Task input.
▶

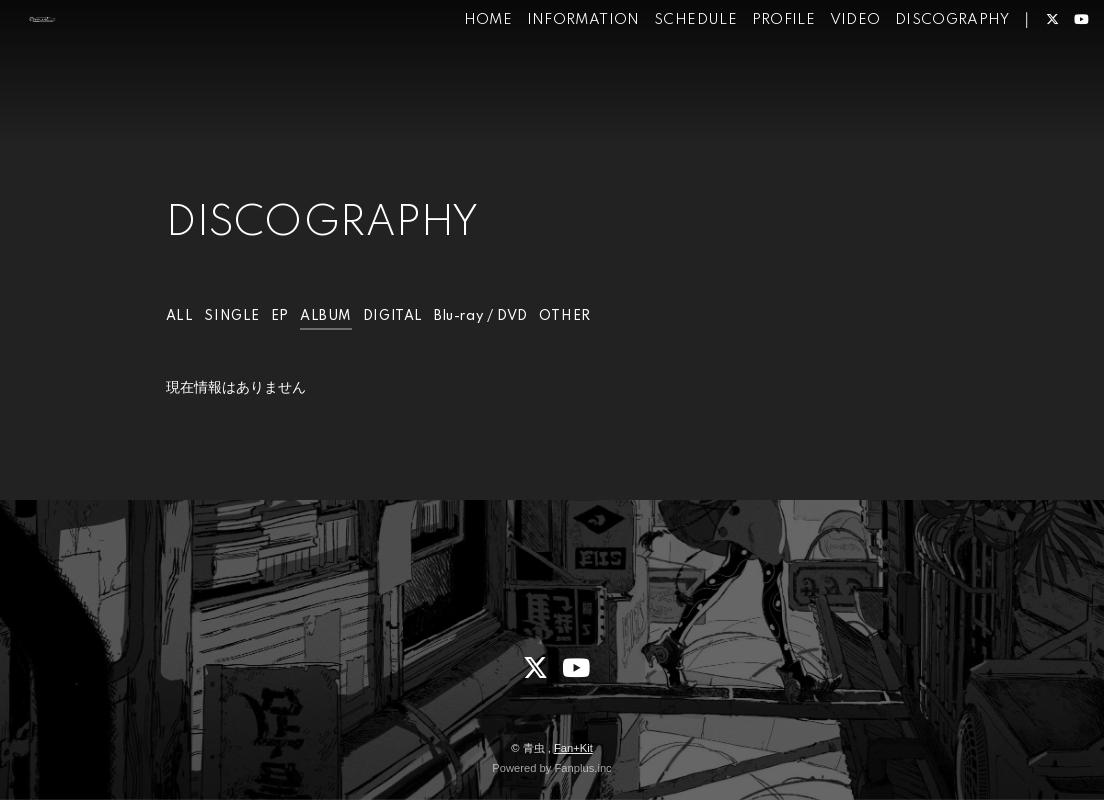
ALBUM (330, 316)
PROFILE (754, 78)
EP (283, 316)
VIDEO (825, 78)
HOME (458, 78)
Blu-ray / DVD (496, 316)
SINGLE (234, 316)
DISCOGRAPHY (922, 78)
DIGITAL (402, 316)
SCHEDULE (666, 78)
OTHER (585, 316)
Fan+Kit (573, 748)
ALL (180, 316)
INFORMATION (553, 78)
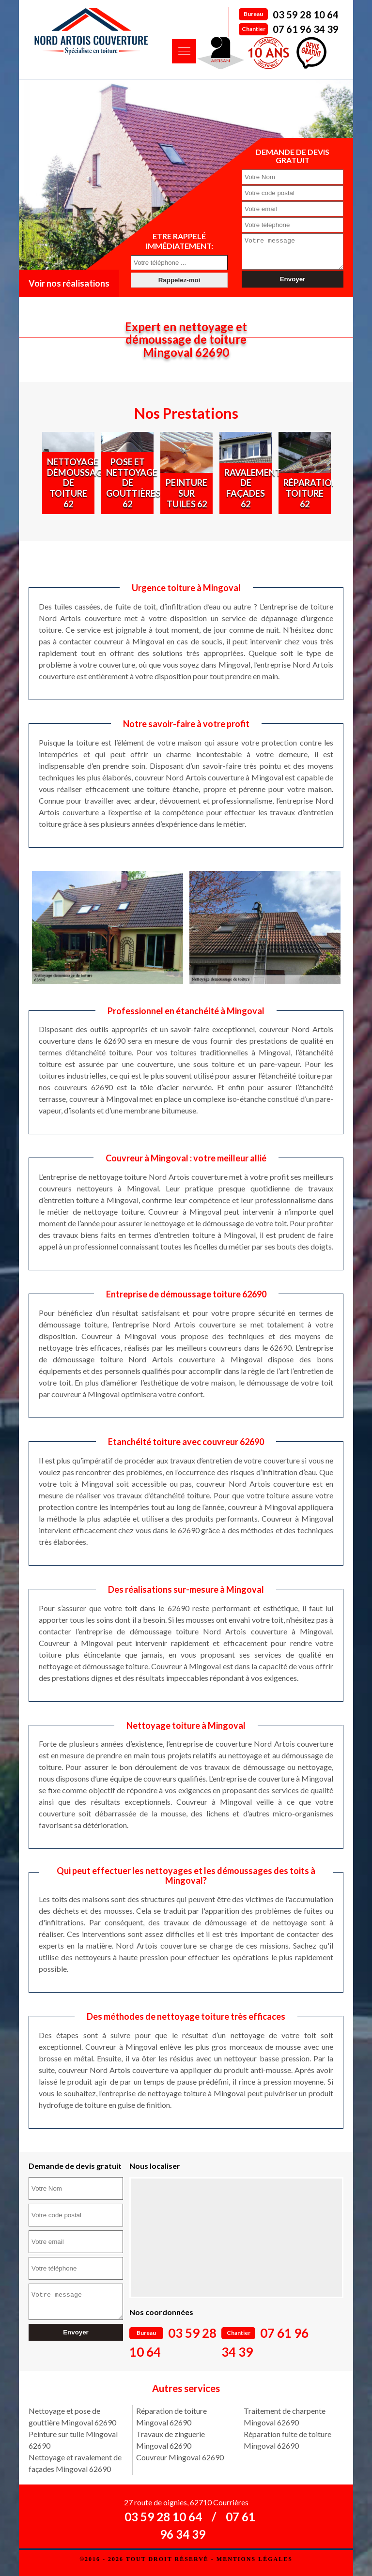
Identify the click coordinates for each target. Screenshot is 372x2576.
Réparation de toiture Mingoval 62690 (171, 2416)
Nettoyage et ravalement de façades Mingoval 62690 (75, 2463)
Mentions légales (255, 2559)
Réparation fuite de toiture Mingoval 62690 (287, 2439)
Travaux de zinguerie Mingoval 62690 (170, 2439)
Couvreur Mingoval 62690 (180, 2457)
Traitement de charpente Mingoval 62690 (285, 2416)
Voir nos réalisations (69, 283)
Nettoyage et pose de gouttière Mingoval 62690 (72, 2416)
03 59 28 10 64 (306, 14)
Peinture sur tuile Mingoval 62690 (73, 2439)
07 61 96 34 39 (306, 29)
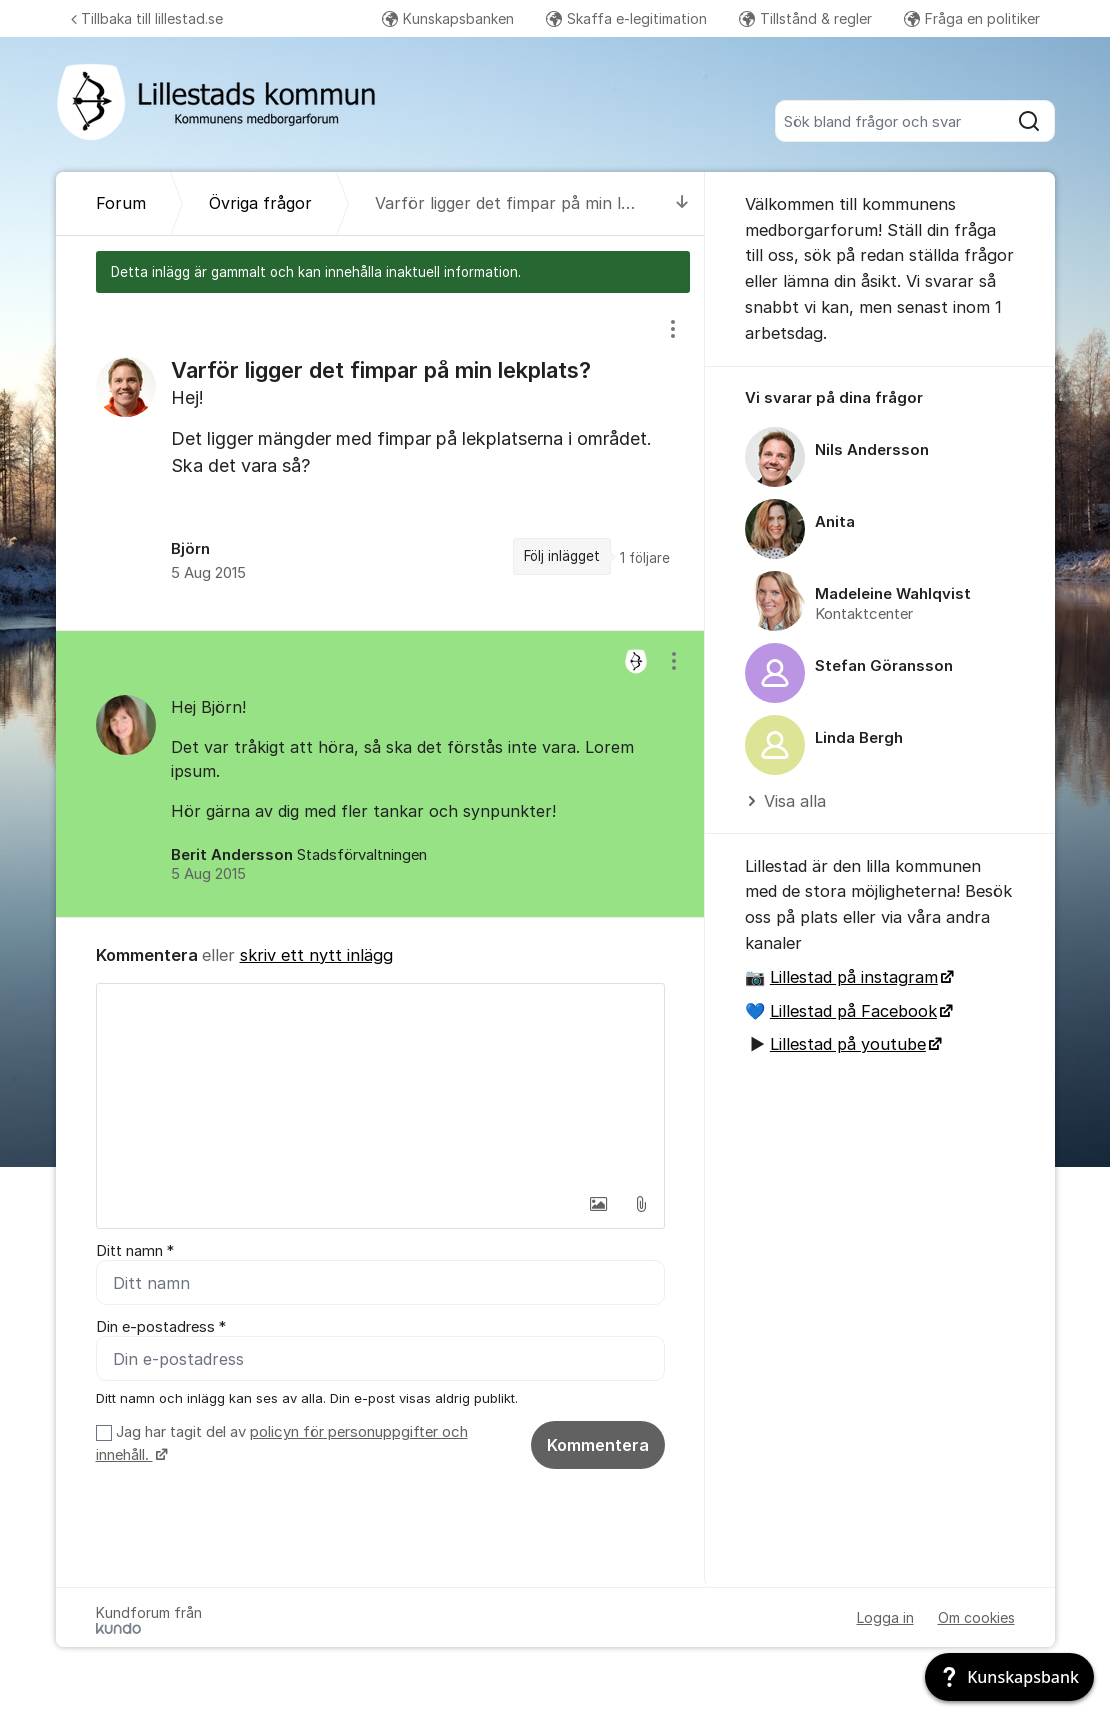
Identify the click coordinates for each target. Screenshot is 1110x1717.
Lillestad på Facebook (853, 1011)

◀
▶

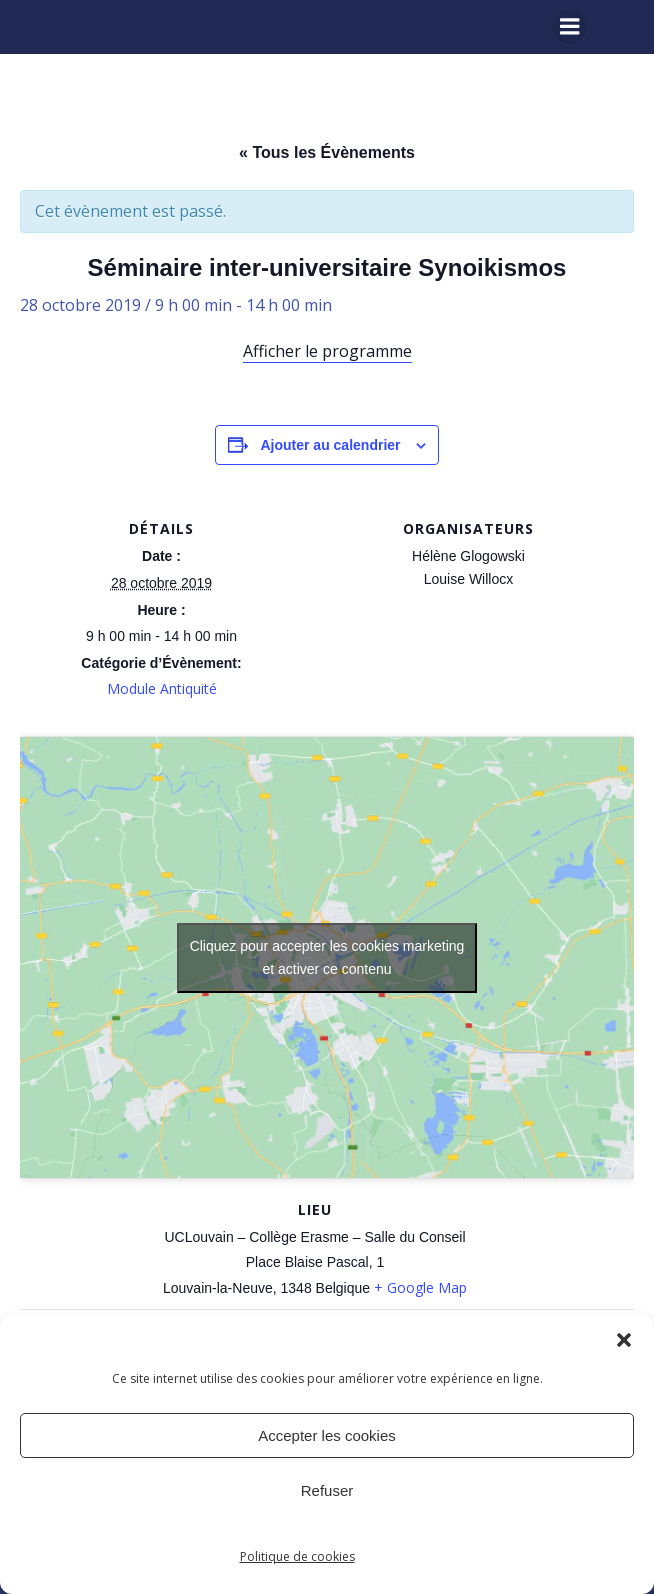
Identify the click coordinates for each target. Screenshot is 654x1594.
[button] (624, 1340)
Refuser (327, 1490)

◀

What the exercise asks. Copy out the listing from the line with "SCHEDULE (666, 78)" to the line with "Réparation fuite de", keeping every line unchanged. Leave out the picture.

Reply.
SCHEDULE (666, 78)
OTHER (585, 316)
Fan+Kit (573, 748)
ALL (180, 316)
INFORMATION (553, 78)
Identify the click coordinates for each target. Screenshot is 372x2576.
Réparation de toiture Mingoval 62690 (171, 2416)
Nettoyage et ravalement de façades Mingoval 62690 (75, 2463)
Mentions légales (255, 2559)
Réparation fuite de toiture Mingoval 62690 (287, 2439)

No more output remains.